Exercise brief: Transcribe every entry precisely, omitting nothing.

Supplied entries Start Marker

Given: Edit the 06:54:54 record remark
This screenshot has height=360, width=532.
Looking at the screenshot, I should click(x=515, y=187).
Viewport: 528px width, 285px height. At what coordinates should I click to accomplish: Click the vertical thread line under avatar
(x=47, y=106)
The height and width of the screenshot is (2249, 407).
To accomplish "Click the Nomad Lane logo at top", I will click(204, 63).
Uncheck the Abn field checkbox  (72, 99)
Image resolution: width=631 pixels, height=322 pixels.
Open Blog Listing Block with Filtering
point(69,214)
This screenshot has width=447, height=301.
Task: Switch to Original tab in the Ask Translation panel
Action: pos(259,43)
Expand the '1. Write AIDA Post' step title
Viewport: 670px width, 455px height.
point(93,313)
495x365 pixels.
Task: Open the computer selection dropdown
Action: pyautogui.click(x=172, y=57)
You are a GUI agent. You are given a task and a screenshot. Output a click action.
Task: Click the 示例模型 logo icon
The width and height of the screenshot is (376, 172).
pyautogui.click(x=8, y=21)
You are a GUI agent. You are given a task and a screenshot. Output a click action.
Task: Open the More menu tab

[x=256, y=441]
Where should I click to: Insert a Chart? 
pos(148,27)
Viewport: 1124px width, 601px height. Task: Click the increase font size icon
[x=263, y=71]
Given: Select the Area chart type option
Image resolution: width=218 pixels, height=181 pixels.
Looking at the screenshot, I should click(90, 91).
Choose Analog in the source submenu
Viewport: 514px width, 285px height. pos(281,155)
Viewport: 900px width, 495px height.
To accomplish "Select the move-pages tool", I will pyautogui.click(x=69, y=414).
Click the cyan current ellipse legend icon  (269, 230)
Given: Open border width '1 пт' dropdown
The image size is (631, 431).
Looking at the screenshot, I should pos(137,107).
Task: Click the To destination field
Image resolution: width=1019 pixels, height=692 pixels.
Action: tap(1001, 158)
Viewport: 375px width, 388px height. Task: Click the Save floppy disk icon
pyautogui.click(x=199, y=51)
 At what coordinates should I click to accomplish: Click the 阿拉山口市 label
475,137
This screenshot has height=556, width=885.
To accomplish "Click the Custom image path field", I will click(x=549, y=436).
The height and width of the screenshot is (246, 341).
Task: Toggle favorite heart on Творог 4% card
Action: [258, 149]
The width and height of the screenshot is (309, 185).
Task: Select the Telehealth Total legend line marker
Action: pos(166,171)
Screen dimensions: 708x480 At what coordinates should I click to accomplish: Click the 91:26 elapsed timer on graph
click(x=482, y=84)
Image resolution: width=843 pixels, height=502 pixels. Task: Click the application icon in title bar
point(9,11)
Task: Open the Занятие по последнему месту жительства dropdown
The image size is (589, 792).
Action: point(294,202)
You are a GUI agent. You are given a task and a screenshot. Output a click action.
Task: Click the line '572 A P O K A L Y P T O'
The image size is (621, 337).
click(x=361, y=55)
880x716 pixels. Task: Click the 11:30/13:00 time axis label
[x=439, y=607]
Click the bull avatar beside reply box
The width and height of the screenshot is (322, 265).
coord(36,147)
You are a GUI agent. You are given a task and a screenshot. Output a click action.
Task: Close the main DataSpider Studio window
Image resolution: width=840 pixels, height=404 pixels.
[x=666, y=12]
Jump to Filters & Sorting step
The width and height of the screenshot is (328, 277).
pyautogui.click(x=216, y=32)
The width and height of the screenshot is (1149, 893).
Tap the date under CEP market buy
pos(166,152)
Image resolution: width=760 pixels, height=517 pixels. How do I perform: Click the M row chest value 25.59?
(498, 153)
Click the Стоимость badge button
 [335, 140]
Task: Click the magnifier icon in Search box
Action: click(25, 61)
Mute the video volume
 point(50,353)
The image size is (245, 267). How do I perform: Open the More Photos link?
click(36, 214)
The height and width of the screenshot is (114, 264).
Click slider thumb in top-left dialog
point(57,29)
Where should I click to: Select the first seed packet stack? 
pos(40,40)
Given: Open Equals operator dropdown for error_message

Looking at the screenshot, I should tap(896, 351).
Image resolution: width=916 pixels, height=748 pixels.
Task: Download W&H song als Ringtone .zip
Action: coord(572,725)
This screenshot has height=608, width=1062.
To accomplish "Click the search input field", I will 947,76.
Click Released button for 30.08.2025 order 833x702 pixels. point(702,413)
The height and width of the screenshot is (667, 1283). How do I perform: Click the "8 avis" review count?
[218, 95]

Supplied entries End Marker

Answer to this task:
Given: Edit the 06:54:54 record remark
This screenshot has height=360, width=532.
Looking at the screenshot, I should click(x=515, y=187).
Viewport: 528px width, 285px height. At what coordinates should I click to accomplish: Click the vertical thread line under avatar
(x=47, y=106)
The height and width of the screenshot is (2249, 407).
To accomplish "Click the Nomad Lane logo at top", I will click(204, 63).
Uncheck the Abn field checkbox  (72, 99)
Image resolution: width=631 pixels, height=322 pixels.
Open Blog Listing Block with Filtering
point(69,214)
This screenshot has width=447, height=301.
Task: Switch to Original tab in the Ask Translation panel
Action: pos(259,43)
Expand the '1. Write AIDA Post' step title
Viewport: 670px width, 455px height.
point(93,313)
495x365 pixels.
Task: Open the computer selection dropdown
Action: pyautogui.click(x=172, y=57)
You are a GUI agent. You are given a task and a screenshot. Output a click action.
Task: Click the 示例模型 logo icon
The width and height of the screenshot is (376, 172).
pyautogui.click(x=8, y=21)
You are a GUI agent. You are given a task and a screenshot. Output a click action.
Task: Open the More menu tab

[x=256, y=441]
Where should I click to: Insert a Chart? 
pos(148,27)
Viewport: 1124px width, 601px height. Task: Click the increase font size icon
[x=263, y=71]
Given: Select the Area chart type option
Image resolution: width=218 pixels, height=181 pixels.
Looking at the screenshot, I should click(90, 91).
Choose Analog in the source submenu
Viewport: 514px width, 285px height. pos(281,155)
Viewport: 900px width, 495px height.
To accomplish "Select the move-pages tool", I will pyautogui.click(x=69, y=414).
Click the cyan current ellipse legend icon  (269, 230)
Given: Open border width '1 пт' dropdown
The image size is (631, 431).
Looking at the screenshot, I should pos(137,107).
Task: Click the To destination field
Image resolution: width=1019 pixels, height=692 pixels.
Action: tap(1001, 158)
Viewport: 375px width, 388px height. Task: Click the Save floppy disk icon
pyautogui.click(x=199, y=51)
 At what coordinates should I click to accomplish: Click the 阿拉山口市 label
475,137
This screenshot has height=556, width=885.
To accomplish "Click the Custom image path field", I will click(x=549, y=436).
The height and width of the screenshot is (246, 341).
Task: Toggle favorite heart on Творог 4% card
Action: [258, 149]
The width and height of the screenshot is (309, 185).
Task: Select the Telehealth Total legend line marker
Action: pos(166,171)
Screen dimensions: 708x480 At what coordinates should I click to accomplish: Click the 91:26 elapsed timer on graph
click(x=482, y=84)
Image resolution: width=843 pixels, height=502 pixels. Task: Click the application icon in title bar
point(9,11)
Task: Open the Занятие по последнему месту жительства dropdown
The image size is (589, 792).
Action: point(294,202)
You are a GUI agent. You are given a task and a screenshot. Output a click action.
Task: Click the line '572 A P O K A L Y P T O'
The image size is (621, 337).
click(x=361, y=55)
880x716 pixels. Task: Click the 11:30/13:00 time axis label
[x=439, y=607]
Click the bull avatar beside reply box
The width and height of the screenshot is (322, 265).
coord(36,147)
You are a GUI agent. You are given a task and a screenshot. Output a click action.
Task: Close the main DataSpider Studio window
Image resolution: width=840 pixels, height=404 pixels.
[x=666, y=12]
Jump to Filters & Sorting step
The width and height of the screenshot is (328, 277).
pyautogui.click(x=216, y=32)
The width and height of the screenshot is (1149, 893).
Tap the date under CEP market buy
pos(166,152)
Image resolution: width=760 pixels, height=517 pixels. How do I perform: Click the M row chest value 25.59?
(498, 153)
Click the Стоимость badge button
 [335, 140]
Task: Click the magnifier icon in Search box
Action: click(25, 61)
Mute the video volume
 point(50,353)
The image size is (245, 267). How do I perform: Open the More Photos link?
click(36, 214)
The height and width of the screenshot is (114, 264).
Click slider thumb in top-left dialog
point(57,29)
Where should I click to: Select the first seed packet stack? 
pos(40,40)
Given: Open Equals operator dropdown for error_message

Looking at the screenshot, I should tap(896, 351).
Image resolution: width=916 pixels, height=748 pixels.
Task: Download W&H song als Ringtone .zip
Action: coord(572,725)
This screenshot has height=608, width=1062.
To accomplish "Click the search input field", I will 947,76.
Click Released button for 30.08.2025 order 833x702 pixels. point(702,413)
The height and width of the screenshot is (667, 1283). How do I perform: Click the "8 avis" review count?
[218, 95]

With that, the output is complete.